United Kingdom
Privacy’s impact on publishers: Assessing the head of consent role
- Publishers are increasingly worried about the regulatory risks and commercial costs of not being transparent on how and by whom their data is being used, especially with the emergence of AI.
- Publishers are beginning to look ahead of the potential crisis privacy infringements can cause, and are creating roles to deal with privacy proactively. News U.K. has recently created a head of consent role to ensure the publisher’s data practices are legally and ethically sound, and balancing these commitments with the publisher’s commercial objectives.
- Privacy for publishers involves uncovering if dark patterns manipulate consent, controlling how user data is shared and the impact of privacy law developments.
United States
US Justice Department says it disrupted Russian social media influence operation
- US Justice Department disrupts a Russian operation that used fake social media accounts enhanced by AI to spread pro-Kremlin messages in the US and abroad. This was allegedly organised through a private intelligence agency in Russia, and approved and funded by the Kremlin.
- The fake profile accounts were made to look like real Americans, and have been banned on X. Posts by the accounts included videos of the Russian President Vladimir Putin, and criticized the Ukrainian government.
- The US presidential election is considered a potential target for hacking and social media influence attempts by foreign adversaries to disrupt the vote.
- This is the first time the US has publicly accused a foreign government of using generative AI in a foreign influence operation.
Microsoft’s climbdown over its creepy Recall feature shows its AI strategy is far from intelligent
- Copilot+ PCs, launched by Microsoft in May, were marketed as “designed for AI”, enabling you “to do things you can’t do on any other PC”, including a feature called Recall that allows users to find and remember what appeared on their PC.
- Recall takes constant screenshots in the background which you use your computer, and the machine learning tech then scans the screenshots to make a searchable database of these (and stores this on the computers disc). This includes remembering your passwords, including bank access logins. This feature was on by default, and required turning it off via settings.
- On the 7th of June, Microsoft made the Recall opt-in, and introduced extra security precautions (including user authentication and no decryption of data stored by the tool until after the search query).
Europe
Disconnected rules in a connected world: ideas for AI innovation and regulation
- The US approach to AI-regulation has been light-touch and industry driven, prioritizing innovation with minimal regulatory hurdles. Federal and state regulatory bodies are vowing to regulate first by enforcing existing laws on AI, while regulators take a light-touch approach.
- The EU approach has been more proactive and regulation-first. The EU Artificial Intelligence Act (AI Act) classifies AI systems on risk level, implementing stricter requirements and bans.
- While it has been easier for companies to set up cloud instances in different regions to comply with the GDPR, this does not translate to AI innovation as the product is based on the model learning. Separation of products for different consumer groups in different regions presents practical challenges for AI especially.

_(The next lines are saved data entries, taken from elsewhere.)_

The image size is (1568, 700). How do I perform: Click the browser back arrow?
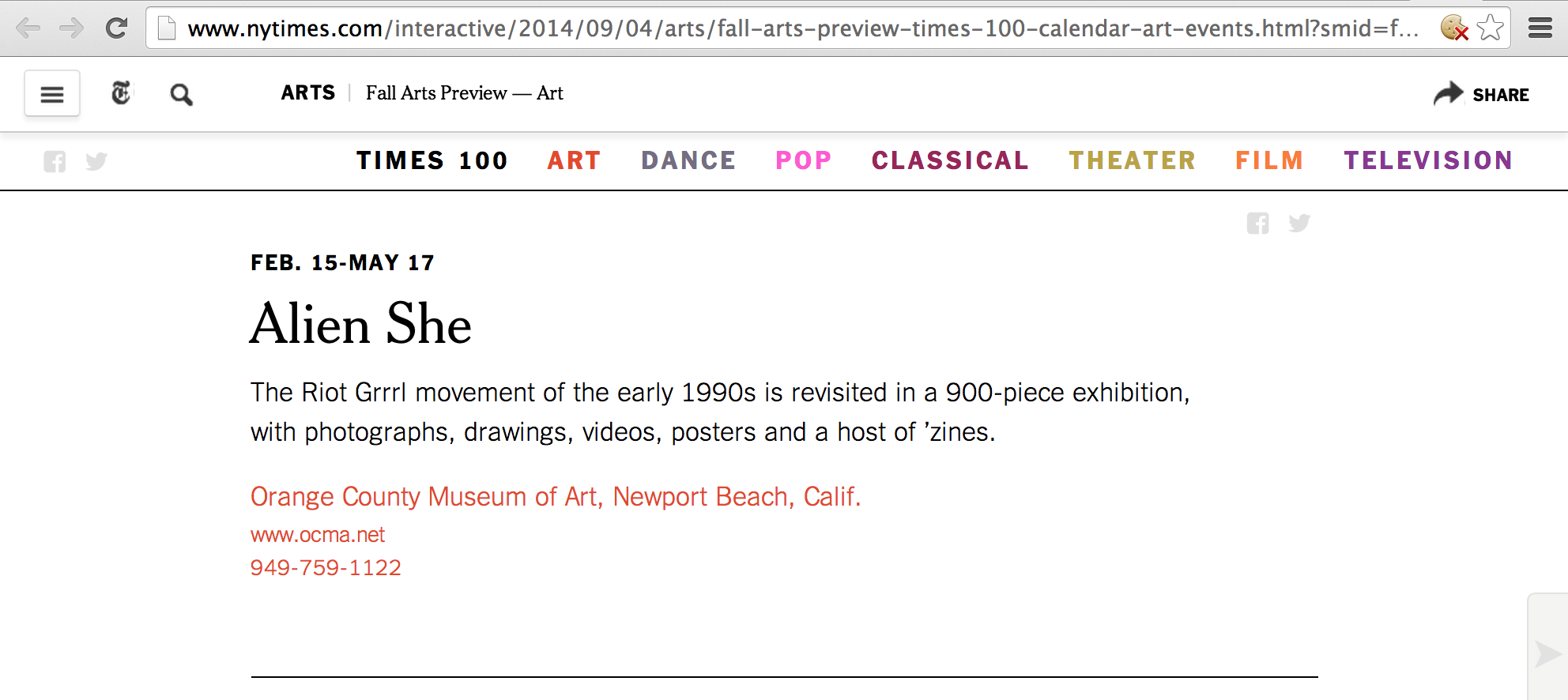(x=28, y=29)
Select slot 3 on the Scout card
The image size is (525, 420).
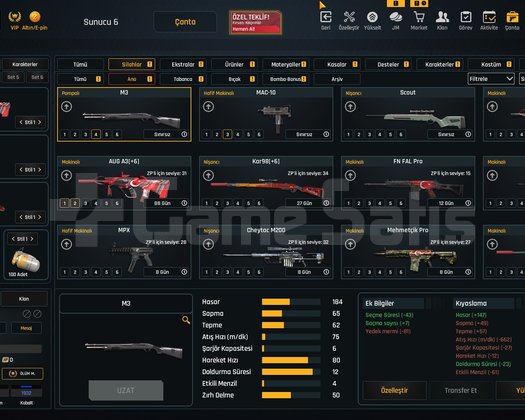coord(369,134)
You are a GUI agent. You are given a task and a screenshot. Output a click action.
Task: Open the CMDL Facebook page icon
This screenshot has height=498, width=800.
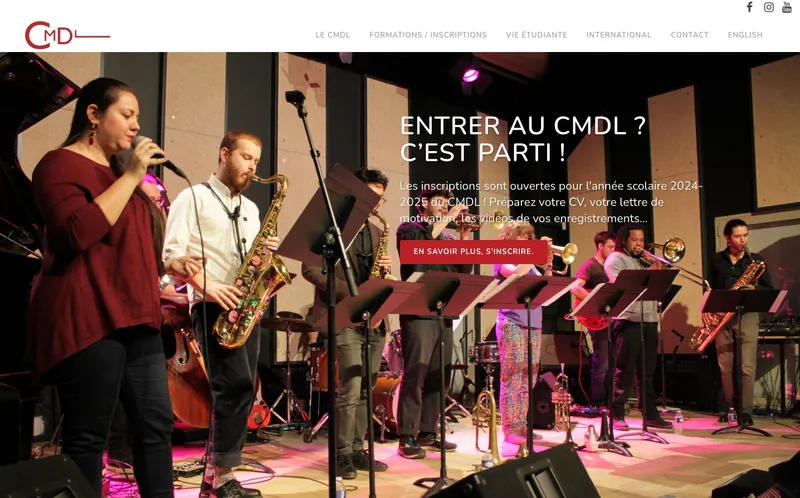coord(749,7)
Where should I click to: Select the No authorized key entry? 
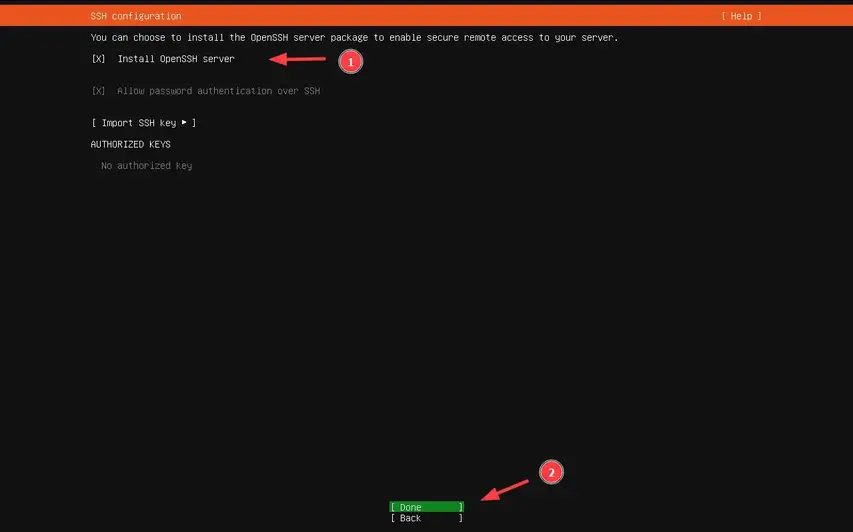146,166

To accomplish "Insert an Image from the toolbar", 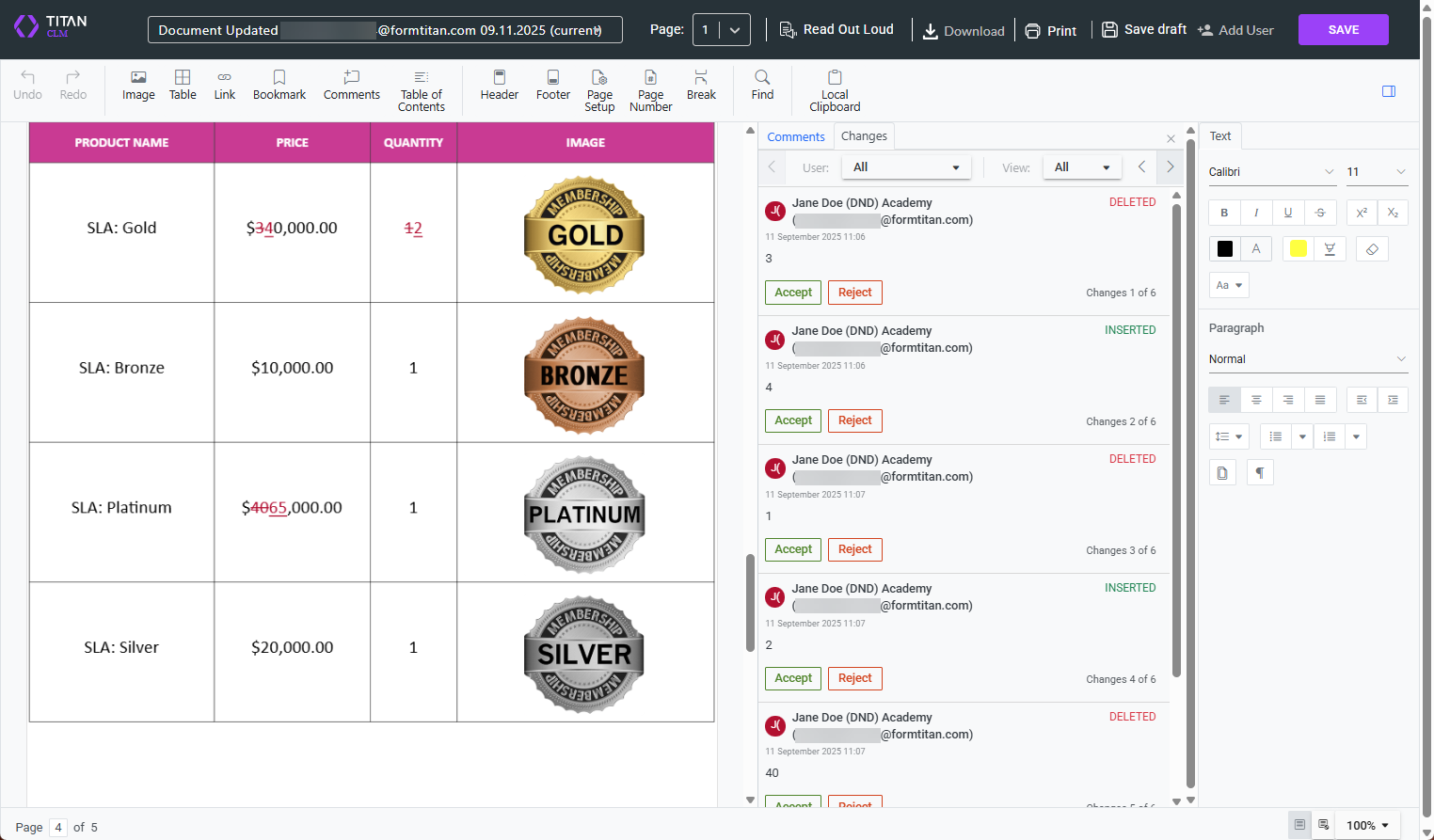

Microsoft-owned adtech Xandr accused of EU privacy breaches
- Adtech business Xandr (owned by Microsoft) has been accused of GDPR breaches by the European privacy advocate non-profit NOYB. The complaint asks the data protection authority to investigate, order compliance and impose a fine of up to 4% of annual revenue of Xandr’s parent (which is Microsoft).
- The breaches include transparency failings, use of inaccurate information about people by the company, and breaches of data access rights to make microtargeted advertising sold through programmic ad auctions.
- Xandr is accused of failing to respond to data access requests from individuals who want their data deleted or corrected. The complaint by NOYB links to a “hidden” web-page showing Xandr has denied every single access request in 2022.
International
Pakistan authorises spy agency to intercept phone calls
- Army-run spy agency in Pakistan has been authorised to tap telephone calls and messages. This power has raised alarm given the military has the power to ‘make or break’ governments in Pakistan.
- The Law Minister, Azam Nazeer Tarar, has emphasized the measure is restricted to tracking criminal and terrorist activities (and is not meant to infringe on people’s privacy).
- Opposing politicians and social media users spoken out about potential misuse and privacy violations.
Indonesia says it has begun recovering data after major ransomware attack
- Indonesia suffered a major ransomware attack last month which affected over 160 government agencies and encrypted data. The attack impacted government services (including immigration and operations at airports) and a bulk of the data had not been backed up.
- The attackers, Brain Cipher, initially asked for $8m in ransom, later apologising and releasing the decryption key.
- Indonesia is now beginning to recover encrypted data, but it is not clear if they are using the decryption key from Brain Cipher.